_Your objective_
Go through the material line by line. Say how many lines contain the word "computer", and give nothing more.

_Exercise materials_
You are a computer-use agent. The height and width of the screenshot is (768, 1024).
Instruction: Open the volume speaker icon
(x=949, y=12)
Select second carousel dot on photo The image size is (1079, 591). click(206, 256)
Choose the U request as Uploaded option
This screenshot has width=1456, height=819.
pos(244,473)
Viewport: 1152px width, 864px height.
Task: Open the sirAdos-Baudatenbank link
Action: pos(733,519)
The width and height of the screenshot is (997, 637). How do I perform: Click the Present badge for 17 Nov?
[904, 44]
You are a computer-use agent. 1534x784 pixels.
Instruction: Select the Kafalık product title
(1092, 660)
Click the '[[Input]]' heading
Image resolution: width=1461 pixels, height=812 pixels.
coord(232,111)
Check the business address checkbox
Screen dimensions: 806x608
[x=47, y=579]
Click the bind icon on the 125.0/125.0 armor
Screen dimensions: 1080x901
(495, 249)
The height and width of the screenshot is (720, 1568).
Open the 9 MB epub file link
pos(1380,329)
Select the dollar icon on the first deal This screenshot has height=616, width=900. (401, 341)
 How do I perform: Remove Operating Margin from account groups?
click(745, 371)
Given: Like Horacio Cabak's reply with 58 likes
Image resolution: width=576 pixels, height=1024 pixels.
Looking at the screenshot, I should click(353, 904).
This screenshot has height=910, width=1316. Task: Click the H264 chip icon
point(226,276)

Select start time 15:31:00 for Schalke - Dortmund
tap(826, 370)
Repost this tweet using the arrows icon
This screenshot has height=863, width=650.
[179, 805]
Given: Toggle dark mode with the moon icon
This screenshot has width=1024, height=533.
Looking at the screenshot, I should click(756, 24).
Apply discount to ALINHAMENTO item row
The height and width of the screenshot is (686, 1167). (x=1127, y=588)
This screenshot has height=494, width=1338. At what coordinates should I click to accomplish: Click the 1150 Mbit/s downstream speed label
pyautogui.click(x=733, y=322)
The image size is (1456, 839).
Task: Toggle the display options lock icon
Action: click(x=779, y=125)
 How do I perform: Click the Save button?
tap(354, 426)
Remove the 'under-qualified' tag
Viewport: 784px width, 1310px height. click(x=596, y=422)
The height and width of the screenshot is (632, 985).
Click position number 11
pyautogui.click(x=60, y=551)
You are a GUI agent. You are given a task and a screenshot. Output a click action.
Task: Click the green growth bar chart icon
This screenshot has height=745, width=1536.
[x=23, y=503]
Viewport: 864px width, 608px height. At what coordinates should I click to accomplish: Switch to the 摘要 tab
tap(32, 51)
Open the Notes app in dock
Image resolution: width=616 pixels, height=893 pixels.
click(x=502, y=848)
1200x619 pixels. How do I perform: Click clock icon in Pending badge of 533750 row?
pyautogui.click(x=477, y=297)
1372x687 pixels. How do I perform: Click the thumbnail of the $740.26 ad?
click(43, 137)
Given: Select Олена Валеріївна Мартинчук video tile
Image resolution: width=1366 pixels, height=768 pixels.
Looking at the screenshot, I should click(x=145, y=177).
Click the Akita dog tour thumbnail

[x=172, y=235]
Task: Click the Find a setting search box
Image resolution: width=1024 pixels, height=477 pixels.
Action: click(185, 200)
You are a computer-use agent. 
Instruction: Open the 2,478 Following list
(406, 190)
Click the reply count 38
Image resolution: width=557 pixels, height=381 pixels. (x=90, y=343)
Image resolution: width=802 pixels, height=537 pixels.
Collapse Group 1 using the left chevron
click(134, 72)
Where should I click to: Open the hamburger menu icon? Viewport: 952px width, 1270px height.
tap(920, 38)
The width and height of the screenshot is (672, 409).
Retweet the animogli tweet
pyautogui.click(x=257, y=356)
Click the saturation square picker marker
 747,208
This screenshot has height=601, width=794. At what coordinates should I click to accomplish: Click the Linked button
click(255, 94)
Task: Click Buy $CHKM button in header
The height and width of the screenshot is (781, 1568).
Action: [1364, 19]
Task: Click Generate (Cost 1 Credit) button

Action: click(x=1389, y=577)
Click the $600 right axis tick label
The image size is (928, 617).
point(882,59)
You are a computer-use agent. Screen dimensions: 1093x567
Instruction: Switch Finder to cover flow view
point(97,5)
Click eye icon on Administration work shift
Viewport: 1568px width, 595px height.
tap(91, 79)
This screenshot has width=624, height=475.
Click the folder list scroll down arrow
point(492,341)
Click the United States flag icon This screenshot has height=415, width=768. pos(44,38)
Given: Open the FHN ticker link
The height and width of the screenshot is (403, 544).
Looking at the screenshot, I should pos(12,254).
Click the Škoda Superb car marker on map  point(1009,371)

_Final answer_
4